Now that the rate is 7.75 percent, the minimum monthly
payment has risen from $100 to $193.75.
Credit lines are no longer the great deals they once
were. The average rate on a credit line is now higher than the average
fixed-rate home equity loan. And 30-year, fixed-rate mortgages are
even lower.
Three choices
Borrowers have three options:
- Keep the credit line.
- Pay it off and replace it with a fixed-rate home
equity loan.
- Do a cash-out refinance on the first-lien mortgage
and pay off the credit line with the proceeds.
Holding the (credit) line
A credit line has two advantages, says Michael Moskowitz, president
of Equity Now, a mortgage lender in New York: It grants you flexibility,
and you pay interest on the amount owed and nothing more. If those
qualities are important, you might want to keep the credit line.
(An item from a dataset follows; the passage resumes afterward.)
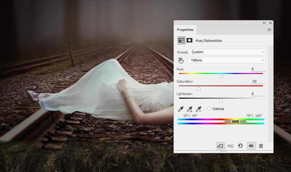Enable the Colorize checkbox

coord(209,109)
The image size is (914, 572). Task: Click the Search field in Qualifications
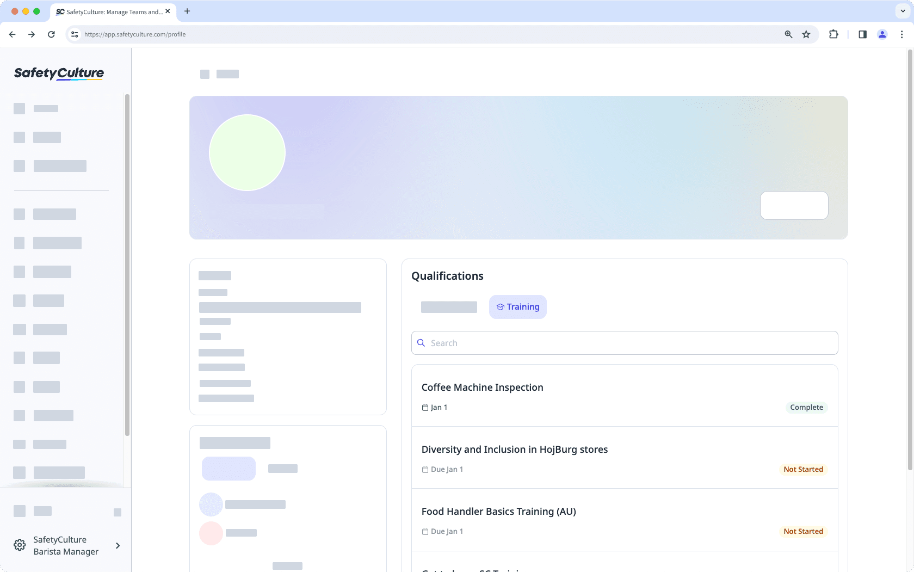631,343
The archetypical user of a home equity line of credit,
Moskowitz says (and, yes, he uses the word "archetypical"),
is a self-employed homeowner "whose business goes up and down
and they want to have in reserve a couple of hundred thousand dollars."
The ready reserve of money helps smooth out the times when not a
lot of money is flowing in.
That archetype has expanded to include people who
need to borrow money periodically, using their house like a credit
card -- homeowners who renovate their homes in stages, for example,
or parents who pay tuition. For these people, the flexibility of
a credit line outweighs the rising interest rate.
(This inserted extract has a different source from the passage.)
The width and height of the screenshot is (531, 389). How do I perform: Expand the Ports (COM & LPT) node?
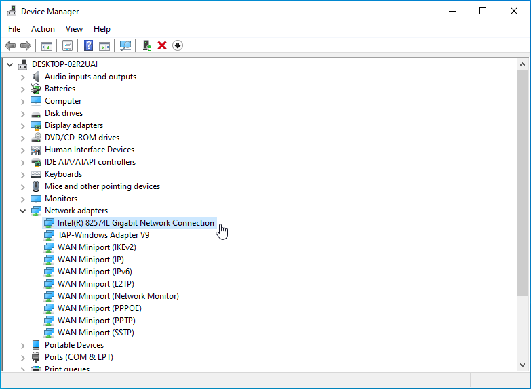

Ideally, these borrowers draw from their credit lines
and then pay some or all of the balance before drawing against the
credit line again. Using a credit line this way is cheaper than
using a credit card, and the interest is tax-deductible.
"If they're not fully drawn out, and expect
money to go in and out, they keep a home equity line of credit even
though rates will keep going up," Moskowitz says.
On the other hand, someone who carries a balance
on a credit line might want to embrace the discipline of being forced
to pay it off, even if it's at a higher rate.
Refinancing into a fixed loan
If you can stand the higher payments, it might make sense to refinance
the credit line into a fixed-rate home equity loan, says Anthony
LaGiglia, a financial planner with J.J. Burns & Co. in Melville,
N.Y. Right now, rates on home equity loans are roughly the same
as those on home equity lines of credit. But home equity loans sport
higher payments because the minimum payment includes interest and
principal, and not just interest.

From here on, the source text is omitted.